Bloomsbury Children, 242 Pages
US Release Date: August 7, 2012
Source: Jen from Novel Thoughts, via ARCycling (thank you!)
Phyre knows there is something life-changing about her new drama teacher, Mia, from the moment they meet. As Phyre rehearses for the school play, she comes to realize that the unrequited feelings she has for Mia go deeper than she’s ever experienced. Especially with a teacher. Or a woman. All the while, Phyre’s best friend—addressed throughout the story in the second person, as "you"—stands by, ready to help Phyre make sense of her feelings. But just as Mia doesn’t understand what Phyre feels, Phyre can’t fathom the depth of her best friend’s feelings . . . until it’s almost too late for a happy ending. Characters come to life through the innovative screenplay format of this dazzling debut, and unanswered questions—is "you" male or female?—will have readers talking.
HARMONY: I've had a hundred crushes. There's a lot to be attracted to in this world. There's nothing wrong with that.
This is kind of a weird thing to say I feel, but one of the things I liked best about this book is how...normal it all is. Phyre is a drama student, and a lot of the time those characters are stereotyped into an extreme: either sitting in the corner, super off-beat and wearing a black beret, or just outlandish and over the top and a bit annoying. But Phyre...she's unique, and loud, and out there, but she's also just a normal teenage girl. She embarrasses herself, she has doubts, she volunteers in class sometimes and sits back sometimes. It's refreshing to have an average teenage girl as a main character when it could have gone so many ways.
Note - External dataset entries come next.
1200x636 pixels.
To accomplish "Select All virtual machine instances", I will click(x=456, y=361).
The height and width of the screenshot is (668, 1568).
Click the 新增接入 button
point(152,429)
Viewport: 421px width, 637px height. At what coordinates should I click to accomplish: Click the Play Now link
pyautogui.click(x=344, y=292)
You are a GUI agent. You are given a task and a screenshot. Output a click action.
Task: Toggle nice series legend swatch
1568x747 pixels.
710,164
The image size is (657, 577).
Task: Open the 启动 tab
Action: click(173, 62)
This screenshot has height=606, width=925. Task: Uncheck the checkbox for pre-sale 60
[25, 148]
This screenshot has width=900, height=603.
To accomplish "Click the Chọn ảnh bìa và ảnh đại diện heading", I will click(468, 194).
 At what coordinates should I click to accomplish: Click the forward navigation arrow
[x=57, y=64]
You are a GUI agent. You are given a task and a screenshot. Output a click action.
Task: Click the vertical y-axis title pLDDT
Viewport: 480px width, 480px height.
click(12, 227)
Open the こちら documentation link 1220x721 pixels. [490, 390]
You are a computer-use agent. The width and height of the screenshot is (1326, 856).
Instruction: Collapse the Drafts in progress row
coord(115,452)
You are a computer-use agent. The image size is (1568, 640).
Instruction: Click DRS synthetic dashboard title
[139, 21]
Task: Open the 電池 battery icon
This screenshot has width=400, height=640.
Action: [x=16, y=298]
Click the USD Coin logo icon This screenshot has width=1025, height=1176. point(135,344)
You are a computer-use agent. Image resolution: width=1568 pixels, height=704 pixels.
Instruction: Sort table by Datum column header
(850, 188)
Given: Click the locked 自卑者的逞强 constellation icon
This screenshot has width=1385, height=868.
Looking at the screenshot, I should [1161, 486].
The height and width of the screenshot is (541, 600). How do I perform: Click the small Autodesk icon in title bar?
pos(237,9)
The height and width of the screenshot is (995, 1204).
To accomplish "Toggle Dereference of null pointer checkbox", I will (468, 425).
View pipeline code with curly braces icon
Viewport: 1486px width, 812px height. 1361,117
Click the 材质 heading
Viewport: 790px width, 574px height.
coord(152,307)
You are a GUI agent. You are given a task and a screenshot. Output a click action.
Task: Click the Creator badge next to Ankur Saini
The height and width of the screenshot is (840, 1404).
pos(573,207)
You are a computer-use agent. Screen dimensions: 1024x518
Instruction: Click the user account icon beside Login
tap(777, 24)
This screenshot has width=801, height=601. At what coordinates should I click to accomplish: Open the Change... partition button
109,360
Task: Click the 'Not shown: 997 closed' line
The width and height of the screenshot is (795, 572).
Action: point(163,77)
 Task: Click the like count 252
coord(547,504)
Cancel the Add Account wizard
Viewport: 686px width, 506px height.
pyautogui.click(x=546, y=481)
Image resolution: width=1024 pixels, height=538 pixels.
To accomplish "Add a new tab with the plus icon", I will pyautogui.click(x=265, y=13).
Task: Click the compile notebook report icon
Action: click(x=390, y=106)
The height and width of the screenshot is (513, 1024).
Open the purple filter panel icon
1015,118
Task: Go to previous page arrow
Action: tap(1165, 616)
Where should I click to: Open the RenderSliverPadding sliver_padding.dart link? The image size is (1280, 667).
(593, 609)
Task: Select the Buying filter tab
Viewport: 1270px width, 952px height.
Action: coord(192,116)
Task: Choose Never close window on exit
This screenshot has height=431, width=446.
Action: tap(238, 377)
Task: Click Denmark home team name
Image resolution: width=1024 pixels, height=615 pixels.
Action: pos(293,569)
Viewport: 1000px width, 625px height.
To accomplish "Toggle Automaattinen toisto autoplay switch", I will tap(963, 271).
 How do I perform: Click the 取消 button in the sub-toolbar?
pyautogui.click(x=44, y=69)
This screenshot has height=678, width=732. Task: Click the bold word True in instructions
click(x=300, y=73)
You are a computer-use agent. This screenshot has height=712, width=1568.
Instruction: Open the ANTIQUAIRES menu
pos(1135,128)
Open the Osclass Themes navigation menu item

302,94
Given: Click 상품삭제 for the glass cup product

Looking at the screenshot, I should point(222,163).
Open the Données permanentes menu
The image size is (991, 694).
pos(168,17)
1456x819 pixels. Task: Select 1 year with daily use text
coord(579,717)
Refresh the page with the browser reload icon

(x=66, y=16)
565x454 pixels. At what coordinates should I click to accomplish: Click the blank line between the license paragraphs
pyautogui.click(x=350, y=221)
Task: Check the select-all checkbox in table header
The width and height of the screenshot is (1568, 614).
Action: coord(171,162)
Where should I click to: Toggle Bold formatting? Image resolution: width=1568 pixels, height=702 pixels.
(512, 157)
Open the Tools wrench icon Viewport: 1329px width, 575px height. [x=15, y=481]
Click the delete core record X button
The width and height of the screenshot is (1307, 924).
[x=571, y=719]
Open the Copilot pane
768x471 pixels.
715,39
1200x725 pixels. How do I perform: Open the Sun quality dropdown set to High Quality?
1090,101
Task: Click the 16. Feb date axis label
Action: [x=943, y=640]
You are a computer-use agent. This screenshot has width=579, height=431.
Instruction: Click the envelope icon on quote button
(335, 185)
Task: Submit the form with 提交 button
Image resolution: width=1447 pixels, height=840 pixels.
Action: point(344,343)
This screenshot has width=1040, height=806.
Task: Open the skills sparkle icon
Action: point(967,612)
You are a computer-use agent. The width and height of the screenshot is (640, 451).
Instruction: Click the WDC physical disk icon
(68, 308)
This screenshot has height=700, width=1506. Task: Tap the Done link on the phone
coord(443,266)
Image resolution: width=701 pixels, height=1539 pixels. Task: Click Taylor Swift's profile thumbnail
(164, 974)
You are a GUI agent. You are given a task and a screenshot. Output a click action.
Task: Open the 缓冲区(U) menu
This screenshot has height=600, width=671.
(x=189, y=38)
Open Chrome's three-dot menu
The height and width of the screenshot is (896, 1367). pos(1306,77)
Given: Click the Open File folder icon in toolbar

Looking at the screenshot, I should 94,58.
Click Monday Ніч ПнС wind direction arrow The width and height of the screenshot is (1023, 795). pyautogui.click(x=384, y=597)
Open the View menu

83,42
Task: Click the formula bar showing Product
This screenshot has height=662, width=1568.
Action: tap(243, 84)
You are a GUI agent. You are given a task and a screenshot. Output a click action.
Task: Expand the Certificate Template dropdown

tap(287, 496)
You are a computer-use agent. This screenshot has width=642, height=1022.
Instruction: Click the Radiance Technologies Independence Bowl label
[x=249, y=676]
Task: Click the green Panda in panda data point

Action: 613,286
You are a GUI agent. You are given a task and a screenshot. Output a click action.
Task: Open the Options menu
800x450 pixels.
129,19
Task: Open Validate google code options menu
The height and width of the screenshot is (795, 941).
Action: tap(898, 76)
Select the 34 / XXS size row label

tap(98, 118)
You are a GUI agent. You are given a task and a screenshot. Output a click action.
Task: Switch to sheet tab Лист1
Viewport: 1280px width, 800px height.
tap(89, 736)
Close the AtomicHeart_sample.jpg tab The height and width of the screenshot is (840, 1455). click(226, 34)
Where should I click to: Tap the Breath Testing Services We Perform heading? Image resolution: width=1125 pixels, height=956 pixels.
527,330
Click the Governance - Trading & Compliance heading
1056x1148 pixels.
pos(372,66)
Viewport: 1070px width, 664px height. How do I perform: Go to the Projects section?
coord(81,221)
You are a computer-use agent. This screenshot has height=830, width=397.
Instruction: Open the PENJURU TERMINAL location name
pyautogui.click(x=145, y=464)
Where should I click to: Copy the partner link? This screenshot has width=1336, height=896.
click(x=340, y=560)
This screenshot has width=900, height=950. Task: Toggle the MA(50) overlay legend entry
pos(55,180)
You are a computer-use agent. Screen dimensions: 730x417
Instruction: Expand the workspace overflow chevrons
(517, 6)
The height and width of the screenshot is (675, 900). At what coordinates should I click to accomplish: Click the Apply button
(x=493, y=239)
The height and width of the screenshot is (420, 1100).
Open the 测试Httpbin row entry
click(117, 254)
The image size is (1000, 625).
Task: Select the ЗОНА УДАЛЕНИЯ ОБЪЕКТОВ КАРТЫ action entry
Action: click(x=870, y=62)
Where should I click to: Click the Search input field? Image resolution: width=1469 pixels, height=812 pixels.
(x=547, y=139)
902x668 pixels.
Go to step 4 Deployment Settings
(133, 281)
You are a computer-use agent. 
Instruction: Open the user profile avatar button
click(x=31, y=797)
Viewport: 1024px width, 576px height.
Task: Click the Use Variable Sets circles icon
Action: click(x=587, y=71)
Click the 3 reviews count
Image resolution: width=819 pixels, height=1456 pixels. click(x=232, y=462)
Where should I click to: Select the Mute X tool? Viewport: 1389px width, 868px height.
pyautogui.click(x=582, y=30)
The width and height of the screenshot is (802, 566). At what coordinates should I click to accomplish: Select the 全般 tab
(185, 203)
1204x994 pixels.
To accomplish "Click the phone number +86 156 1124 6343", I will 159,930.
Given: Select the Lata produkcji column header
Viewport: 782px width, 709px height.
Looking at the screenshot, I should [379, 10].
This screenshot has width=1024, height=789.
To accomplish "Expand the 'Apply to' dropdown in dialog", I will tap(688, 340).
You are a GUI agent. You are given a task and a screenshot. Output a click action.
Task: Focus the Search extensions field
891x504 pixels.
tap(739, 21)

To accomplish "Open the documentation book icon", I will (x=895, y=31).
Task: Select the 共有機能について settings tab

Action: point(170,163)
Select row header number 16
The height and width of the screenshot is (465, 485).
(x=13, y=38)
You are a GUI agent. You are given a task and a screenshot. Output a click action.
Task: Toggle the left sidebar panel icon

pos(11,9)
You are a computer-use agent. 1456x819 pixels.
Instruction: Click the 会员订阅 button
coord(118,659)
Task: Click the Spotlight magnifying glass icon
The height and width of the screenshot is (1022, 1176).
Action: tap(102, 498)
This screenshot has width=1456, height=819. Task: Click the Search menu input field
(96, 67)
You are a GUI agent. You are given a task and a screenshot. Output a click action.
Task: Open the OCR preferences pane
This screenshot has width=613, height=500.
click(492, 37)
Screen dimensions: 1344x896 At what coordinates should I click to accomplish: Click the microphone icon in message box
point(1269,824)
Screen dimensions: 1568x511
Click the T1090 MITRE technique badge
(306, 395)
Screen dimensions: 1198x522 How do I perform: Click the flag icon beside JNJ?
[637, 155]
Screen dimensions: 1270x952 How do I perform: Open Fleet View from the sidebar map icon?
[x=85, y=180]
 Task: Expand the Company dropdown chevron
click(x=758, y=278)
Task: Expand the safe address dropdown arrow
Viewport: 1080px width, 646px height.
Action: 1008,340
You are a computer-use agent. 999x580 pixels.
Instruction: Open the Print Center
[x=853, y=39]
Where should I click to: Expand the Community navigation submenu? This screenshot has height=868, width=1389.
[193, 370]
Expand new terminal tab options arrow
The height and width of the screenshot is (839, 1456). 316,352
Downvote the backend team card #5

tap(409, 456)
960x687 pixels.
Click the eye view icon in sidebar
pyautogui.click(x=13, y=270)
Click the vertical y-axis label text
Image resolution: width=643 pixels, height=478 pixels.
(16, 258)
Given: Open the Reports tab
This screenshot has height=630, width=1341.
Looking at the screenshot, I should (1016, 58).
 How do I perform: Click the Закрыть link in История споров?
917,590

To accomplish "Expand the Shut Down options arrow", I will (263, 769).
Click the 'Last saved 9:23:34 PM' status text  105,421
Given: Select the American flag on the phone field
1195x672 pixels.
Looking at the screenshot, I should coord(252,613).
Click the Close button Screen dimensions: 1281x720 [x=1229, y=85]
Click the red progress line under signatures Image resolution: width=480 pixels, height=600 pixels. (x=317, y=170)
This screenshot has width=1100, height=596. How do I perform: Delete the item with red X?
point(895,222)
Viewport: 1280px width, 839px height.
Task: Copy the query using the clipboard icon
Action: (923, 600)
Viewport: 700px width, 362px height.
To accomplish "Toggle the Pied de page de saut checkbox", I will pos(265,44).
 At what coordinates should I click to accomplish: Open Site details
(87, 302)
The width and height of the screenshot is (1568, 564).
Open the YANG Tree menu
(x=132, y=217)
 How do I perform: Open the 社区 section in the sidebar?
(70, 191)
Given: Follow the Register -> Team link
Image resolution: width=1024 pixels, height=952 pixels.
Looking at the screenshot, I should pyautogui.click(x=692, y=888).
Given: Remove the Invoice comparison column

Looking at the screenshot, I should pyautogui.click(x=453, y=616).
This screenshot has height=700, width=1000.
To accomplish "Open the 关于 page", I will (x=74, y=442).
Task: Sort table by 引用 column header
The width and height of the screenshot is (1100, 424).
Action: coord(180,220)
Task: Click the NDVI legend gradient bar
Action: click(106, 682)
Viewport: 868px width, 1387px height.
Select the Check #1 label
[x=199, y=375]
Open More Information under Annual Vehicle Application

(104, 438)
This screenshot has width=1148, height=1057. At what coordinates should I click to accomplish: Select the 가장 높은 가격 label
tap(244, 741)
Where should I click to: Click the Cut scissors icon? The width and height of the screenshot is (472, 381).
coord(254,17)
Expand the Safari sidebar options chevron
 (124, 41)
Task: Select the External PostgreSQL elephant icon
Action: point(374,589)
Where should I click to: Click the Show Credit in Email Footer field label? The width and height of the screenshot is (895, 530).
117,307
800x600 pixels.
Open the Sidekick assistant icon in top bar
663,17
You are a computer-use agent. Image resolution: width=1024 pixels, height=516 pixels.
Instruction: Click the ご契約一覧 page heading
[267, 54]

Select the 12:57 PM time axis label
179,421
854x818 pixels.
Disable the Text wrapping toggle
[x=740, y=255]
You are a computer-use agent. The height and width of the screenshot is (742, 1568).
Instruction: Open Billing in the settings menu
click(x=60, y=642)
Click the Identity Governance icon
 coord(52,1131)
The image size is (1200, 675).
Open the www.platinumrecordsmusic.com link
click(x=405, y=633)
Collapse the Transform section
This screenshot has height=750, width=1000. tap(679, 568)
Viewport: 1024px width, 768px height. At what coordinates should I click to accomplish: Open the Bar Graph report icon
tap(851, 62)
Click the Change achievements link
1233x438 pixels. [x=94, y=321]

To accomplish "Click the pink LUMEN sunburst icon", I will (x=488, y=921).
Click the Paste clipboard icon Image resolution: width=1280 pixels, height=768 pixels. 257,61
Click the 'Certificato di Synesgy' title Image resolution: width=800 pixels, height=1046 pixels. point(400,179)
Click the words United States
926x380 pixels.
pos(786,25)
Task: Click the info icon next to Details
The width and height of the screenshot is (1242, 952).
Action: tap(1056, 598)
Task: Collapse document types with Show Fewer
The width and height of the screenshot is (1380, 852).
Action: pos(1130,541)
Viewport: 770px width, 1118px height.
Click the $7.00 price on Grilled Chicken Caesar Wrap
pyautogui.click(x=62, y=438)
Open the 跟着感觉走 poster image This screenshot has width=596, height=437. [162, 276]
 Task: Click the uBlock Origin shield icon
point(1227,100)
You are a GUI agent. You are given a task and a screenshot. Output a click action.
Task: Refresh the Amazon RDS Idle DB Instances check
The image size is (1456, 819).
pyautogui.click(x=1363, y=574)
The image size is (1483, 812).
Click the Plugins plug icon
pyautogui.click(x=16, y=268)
The story itself is a bit normal: girl begins to have feelings for an enigmatic, new person in her life, and now she struggles to figure it all out. It's a bit elevated by the fact that the new, enigmatic person is a girl - which Phyre has never desired before. But still, the trajectory and the feelings remain the same as it would for a boy/girl situation, and I can't say I was surprised by any parts of the story. What you think will happen, probably will and does.
Not that that's a bad thing though! I loved it. I loved getting to experience Phyre's mixed emotions and doubt, seeing her friendship with "YOU" and sorting it all to make sense. Every reader who picks this up will recognize the feelings and indecision in it; we've all gone through it, and Marisa Calin captures it perfectly.
The best part of this novel though is that even though it seems to focus a lot on the fact Phyre finds herself falling for her female teacher, it really is about Phyre and "YOU". Amongst all the angst, it's about the friendship between Phyre and her best friend, and what happens between them. How they struggle sometimes, how they make up, how the best friend is really there for her whenever she needs him/her. The title is perfection, because ultimately, that is the story, and it is best that way. It's a nice, gentle reminder that even though the love interest can take up all the time, right there behind, steady and true, is the best friend.